- TASK BRIEF
Type out each entry exactly as it appears, but keep every image out.

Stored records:
━━━━━━━━━━━━━━━━━━━━━━━━━━━━━━

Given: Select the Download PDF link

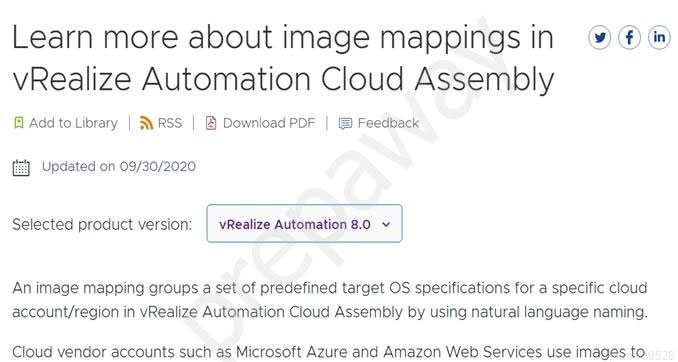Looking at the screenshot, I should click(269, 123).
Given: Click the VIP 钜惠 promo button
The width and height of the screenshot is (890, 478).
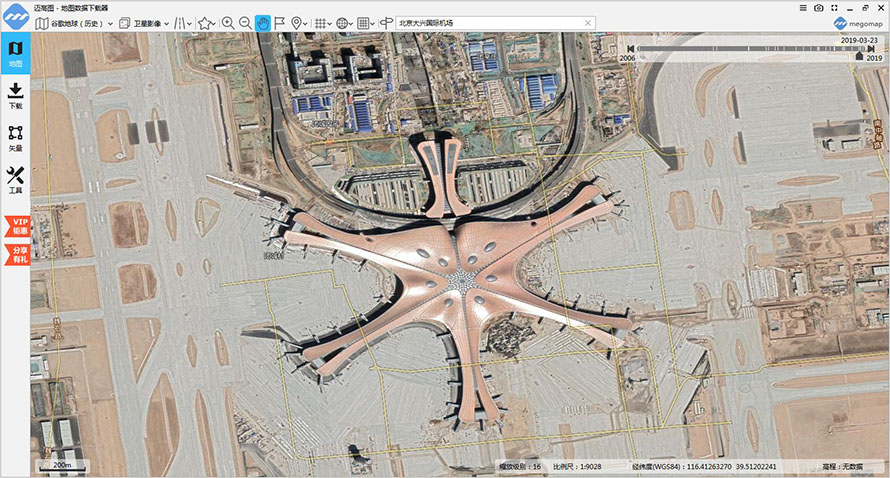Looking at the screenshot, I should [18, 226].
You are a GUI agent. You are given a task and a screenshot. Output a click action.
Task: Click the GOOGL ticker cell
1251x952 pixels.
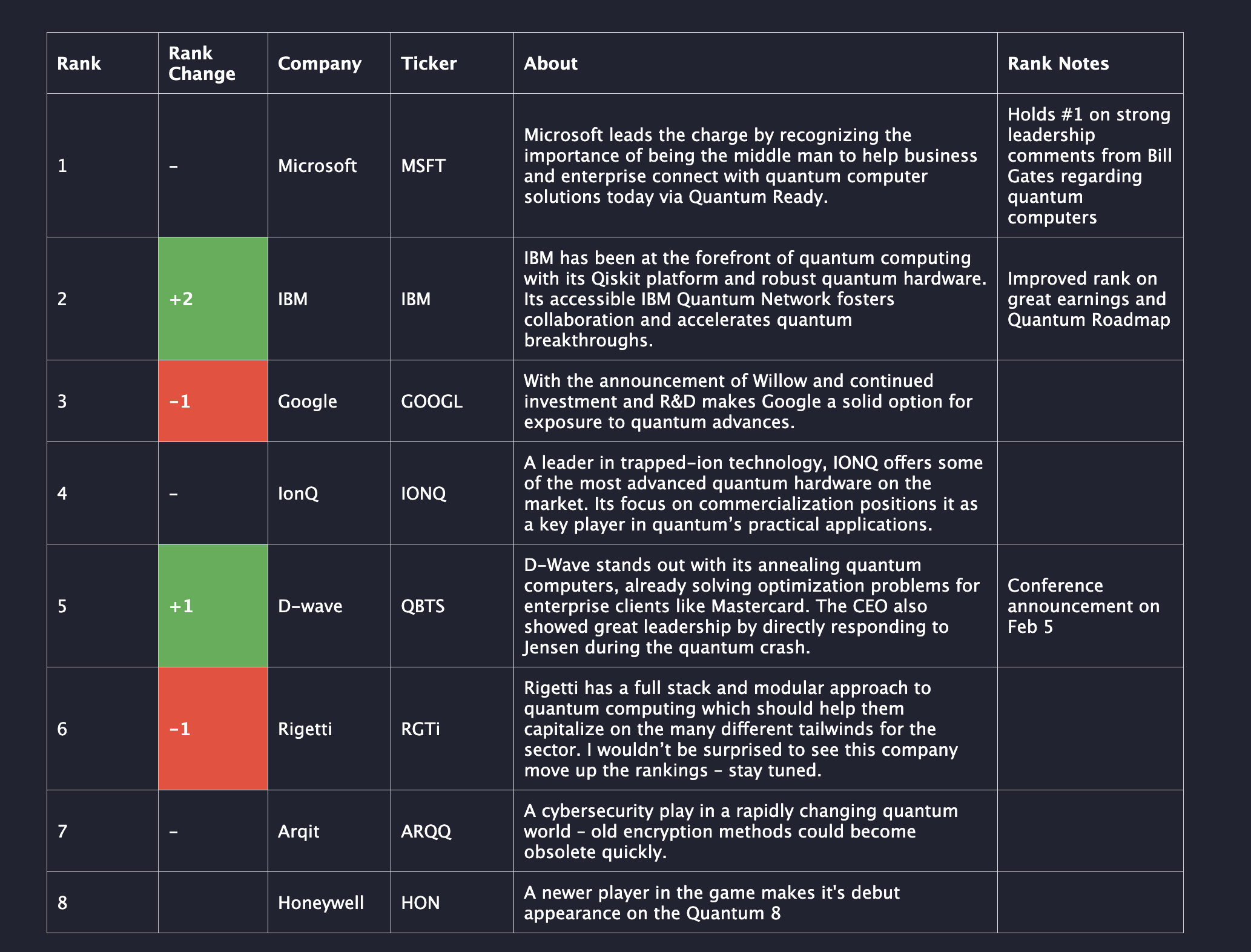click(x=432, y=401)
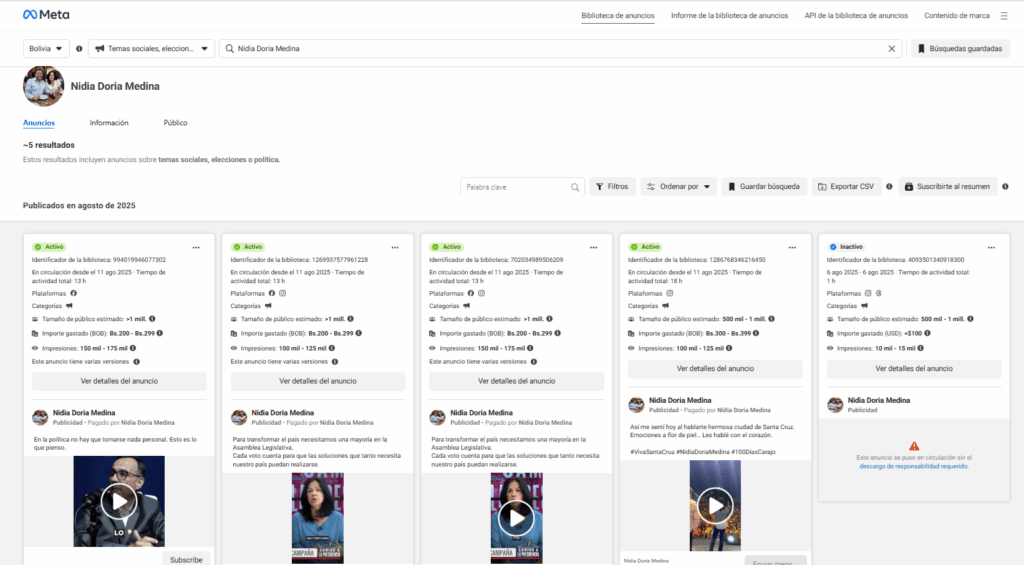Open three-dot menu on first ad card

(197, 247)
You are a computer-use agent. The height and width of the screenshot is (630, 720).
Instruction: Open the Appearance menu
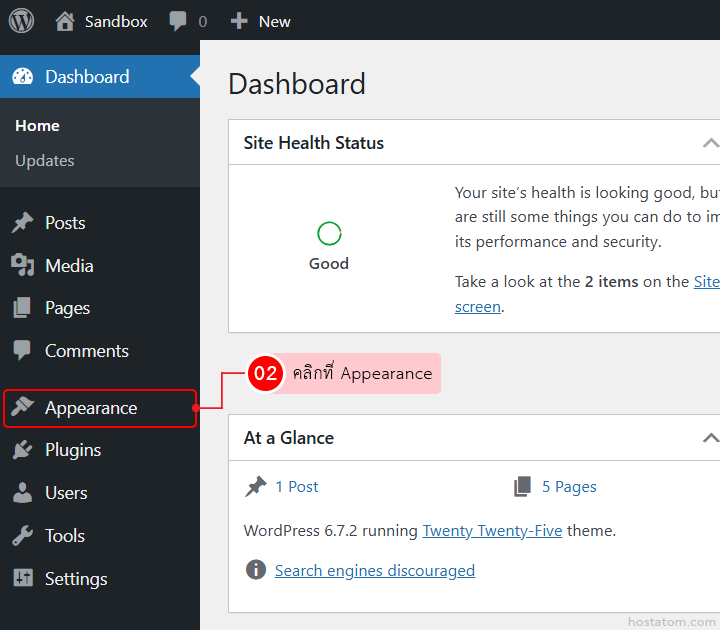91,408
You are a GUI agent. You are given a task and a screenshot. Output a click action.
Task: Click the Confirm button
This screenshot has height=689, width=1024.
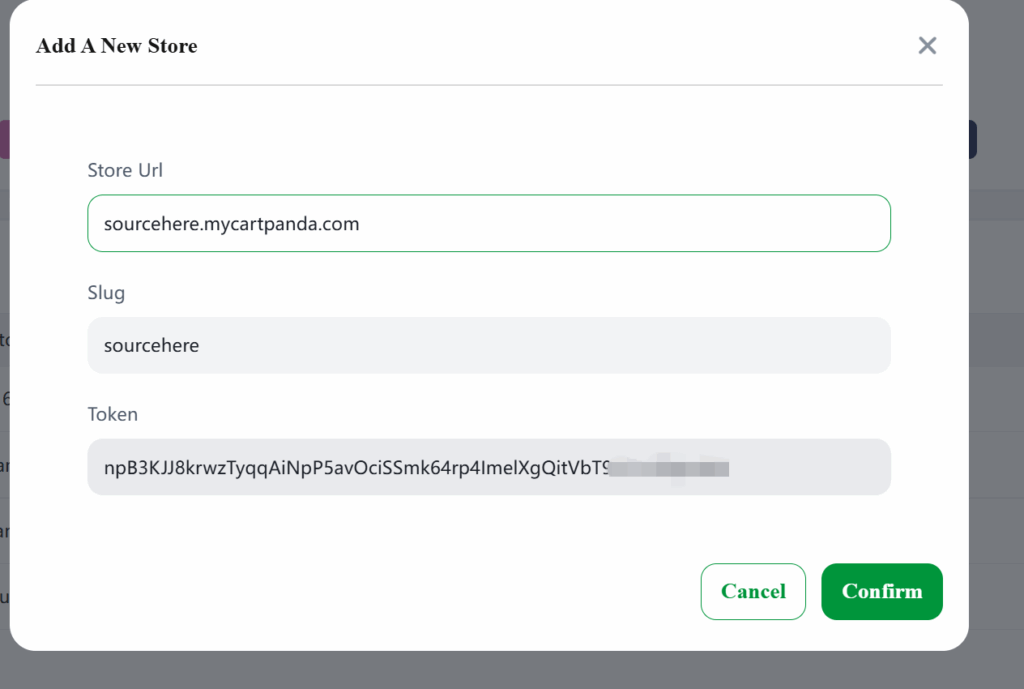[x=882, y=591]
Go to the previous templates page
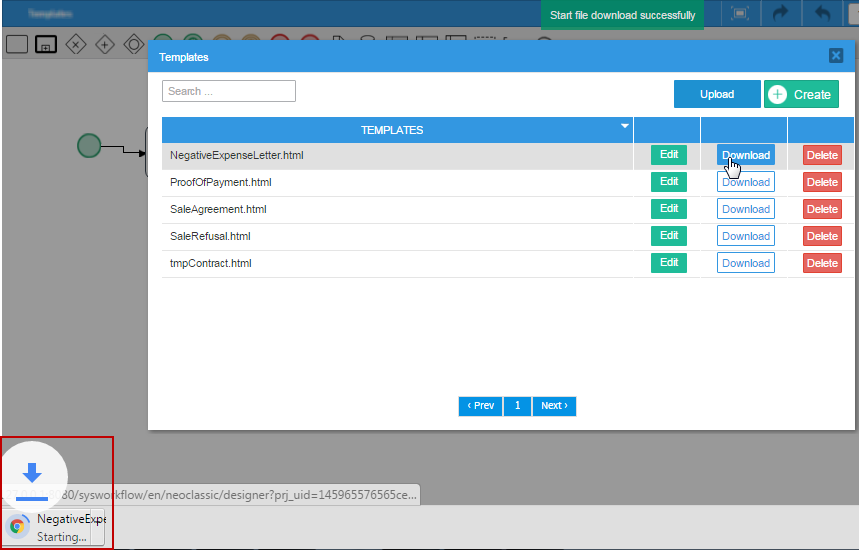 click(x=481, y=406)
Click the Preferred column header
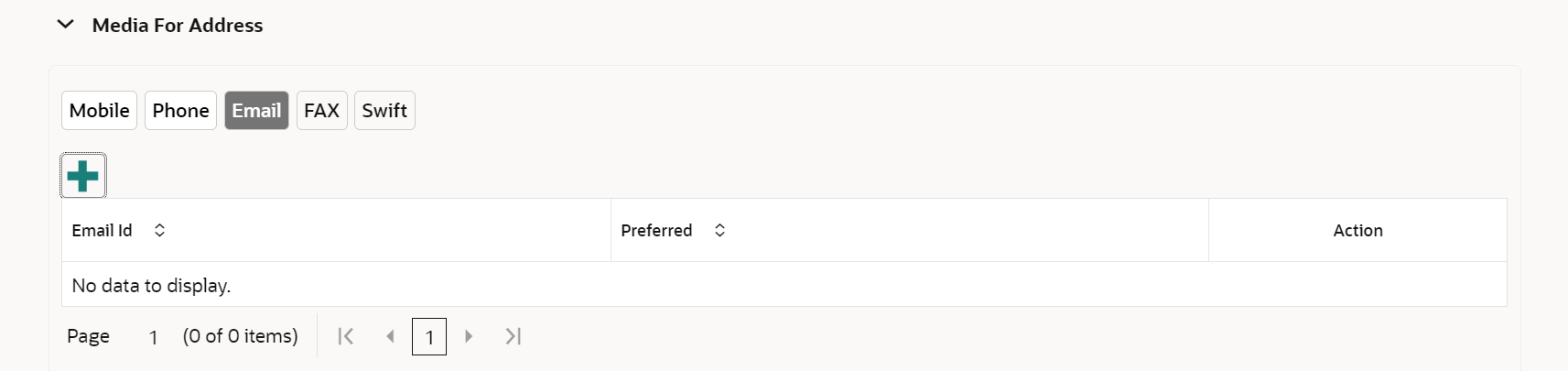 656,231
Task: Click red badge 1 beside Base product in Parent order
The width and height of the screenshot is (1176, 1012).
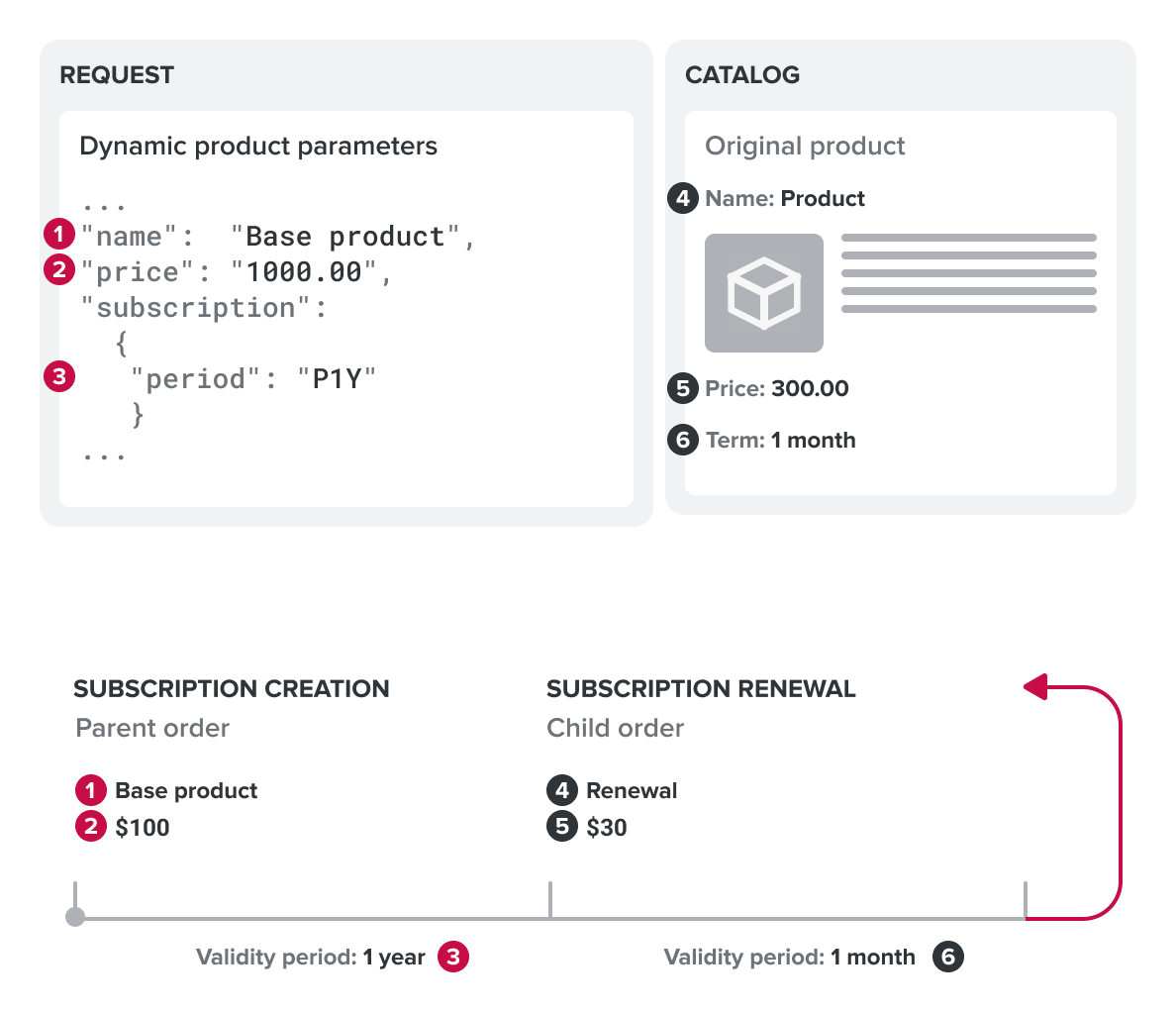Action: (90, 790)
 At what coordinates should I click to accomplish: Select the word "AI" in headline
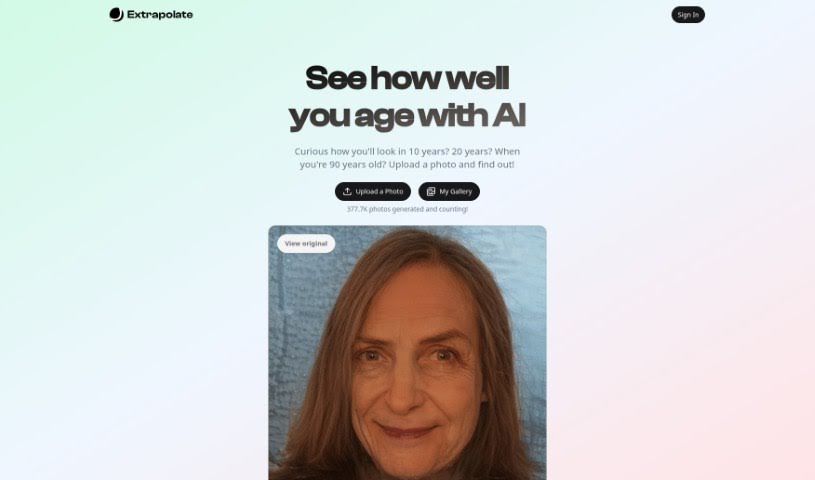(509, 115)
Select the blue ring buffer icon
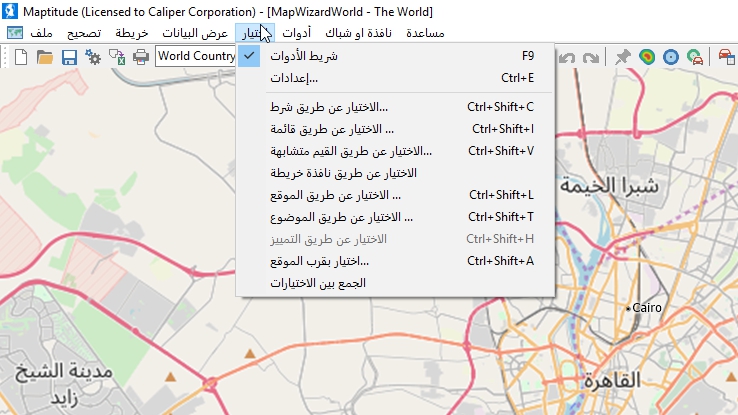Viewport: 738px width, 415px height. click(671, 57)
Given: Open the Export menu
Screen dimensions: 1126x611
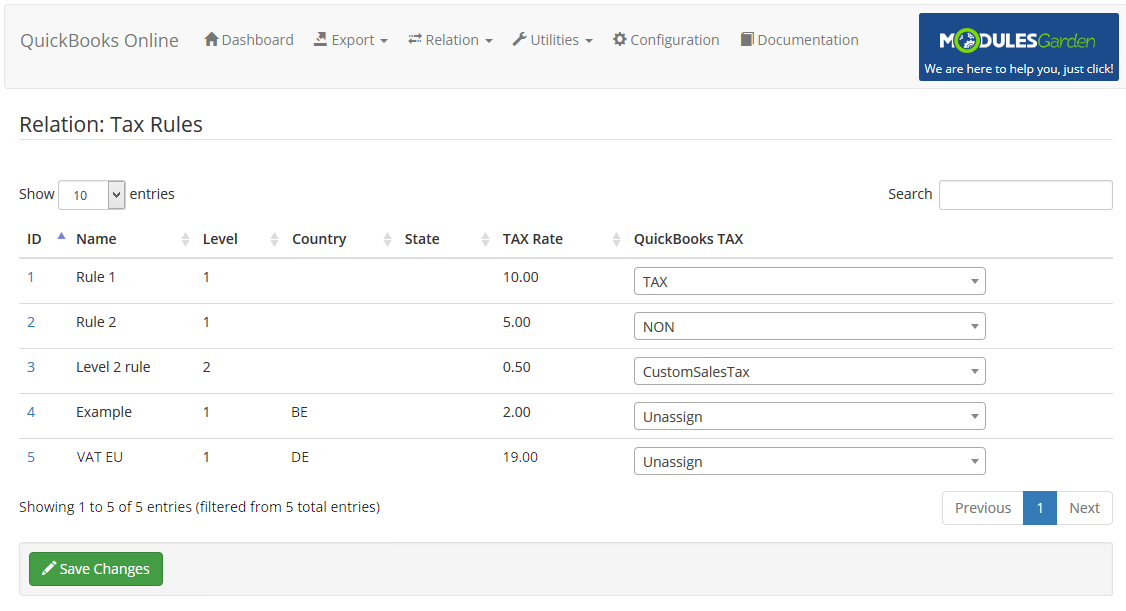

━━━━━━━━━━━━━━━━━━━━━━━━━━━━━━

- OUTPUT
Given: Select the Download PDF link

Looking at the screenshot, I should click(269, 123).
Given: Click the VIP 钜惠 promo button
The width and height of the screenshot is (890, 478).
Looking at the screenshot, I should [18, 226].
You are a GUI agent. You are given a task and a screenshot. Output a click action.
Task: Click the GOOGL ticker cell
1251x952 pixels.
click(x=432, y=401)
Open three-dot menu on first ad card

(197, 247)
You are a computer-use agent. The height and width of the screenshot is (630, 720).
Instruction: Open the Appearance menu
91,408
You are a GUI agent. You are given a task and a screenshot. Output a click action.
Task: Click the Confirm button
This screenshot has height=689, width=1024.
[x=882, y=591]
Go to the previous templates page
 click(x=481, y=406)
Click the Preferred column header
 656,231
Task: Click red badge 1 beside Base product in Parent order
The width and height of the screenshot is (1176, 1012).
Action: (90, 790)
 At what coordinates should I click to accomplish: Select the word "AI" in headline
(509, 115)
Select the blue ring buffer icon
Viewport: 738px width, 415px height. click(671, 57)
Given: Open the Export menu
Screen dimensions: 1126x611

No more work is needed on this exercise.